Het Koninklijk besluit n° 15 betreffende de tijdelijke opschorting ten voordele van ondernemingen van uitvoeringsmaatregelen en andere maatregelen gedurende de COVID-19 crisis gepubliceerd in het Belgisch Staatsblad op 24 april 2020.

30 APRIL 2020

1.

Het Koninklijk besluit verleent een algemene opschorting toe aan ondernemingen, die geraakt worden door de COVID-19 pandemie, op een dergelijke wijze manier dat de geviseerde ondernemingen tijdelijk beschermd zijn (van 24 april 2020 tot 17 mei 2020 inbegrepen) tegen :

  • Bewarende en uitvoerende beslagen op goederen van de onderneming ( met uitzondering van beslagen op onroerende goederen die toegelaten zijn
  • Het faillissement op dagvaarding
  • De gedwongen overdracht onder gerechtelijke gezag
  • De gerechtelijke ontbinding
  • De eenzijdige of gerechtelijke ontbinding van de overeenkomst (ondertekend voor 24 april 2020) omwille van niet-betaling van een som die verschuldigd en opeisbaar is gedurende de opschorting        
  • Middelen van gedwongen tenuitvoerlegging

De ondernemingen die worden bedoeld zijn deze :

      (a) die binnen het toepassingsgebied van Boek XX van het Wetboek Economisch Recht vallen

      (b) waarvan de continuïteit  bedreigd is door de verspreiding van de COVID-19 pandemie en haar gevolgen

      (c) en die niet in staking van betaling waren op 18 maart 2020

Het zal aldus moeilijker zijn voor de « essentiële » ondernemingen om aan te tonen dat zij genieten van de opschorting die wordt verleend door het Koninklijk besluit.

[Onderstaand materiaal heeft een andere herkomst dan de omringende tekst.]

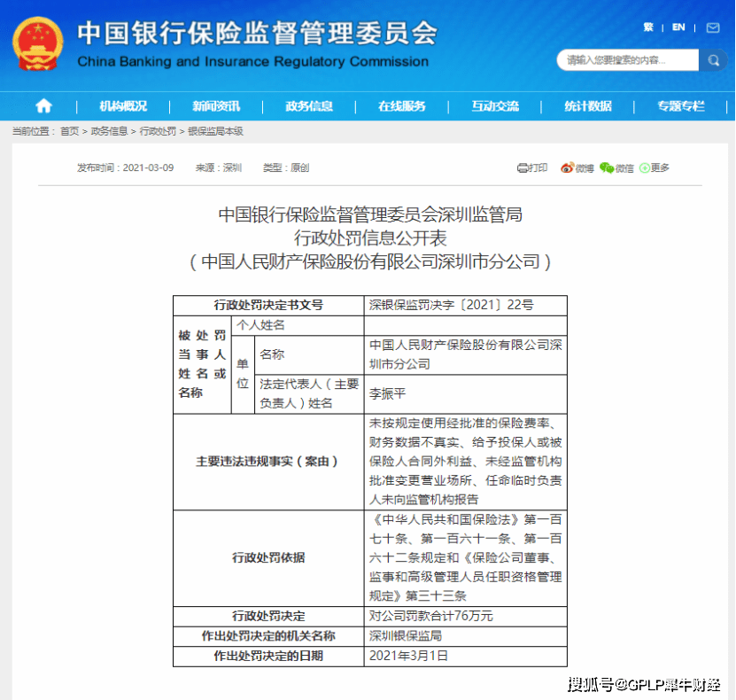Image resolution: width=736 pixels, height=700 pixels.
Task: Select the home icon in navigation bar
Action: point(43,105)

De regeling geldt voor alle schulden dus ook de schulden vervat in een voor of na 24 april 2020 gehomologeerd plan van reorganisatie. De betalingstermijnen die opgenomen zijn in een voor of na 24 april 2020 gehomologeerd plan van reorganisatie worden namelijk verlengd voor de duur van de opschorting (te weten, in eerste instantie, voor een periode van 24 dagen). Dit zou als gevolg kunnen hebben dat de termijn voor het uitvoeren van het reorganisatieplan wordt verlengd alsook dat het einde van de « standstill » dat kan worden voorzien in een reorganisatieplan voor de buitengewone schuldeisers in de opschorting wordt verlengd.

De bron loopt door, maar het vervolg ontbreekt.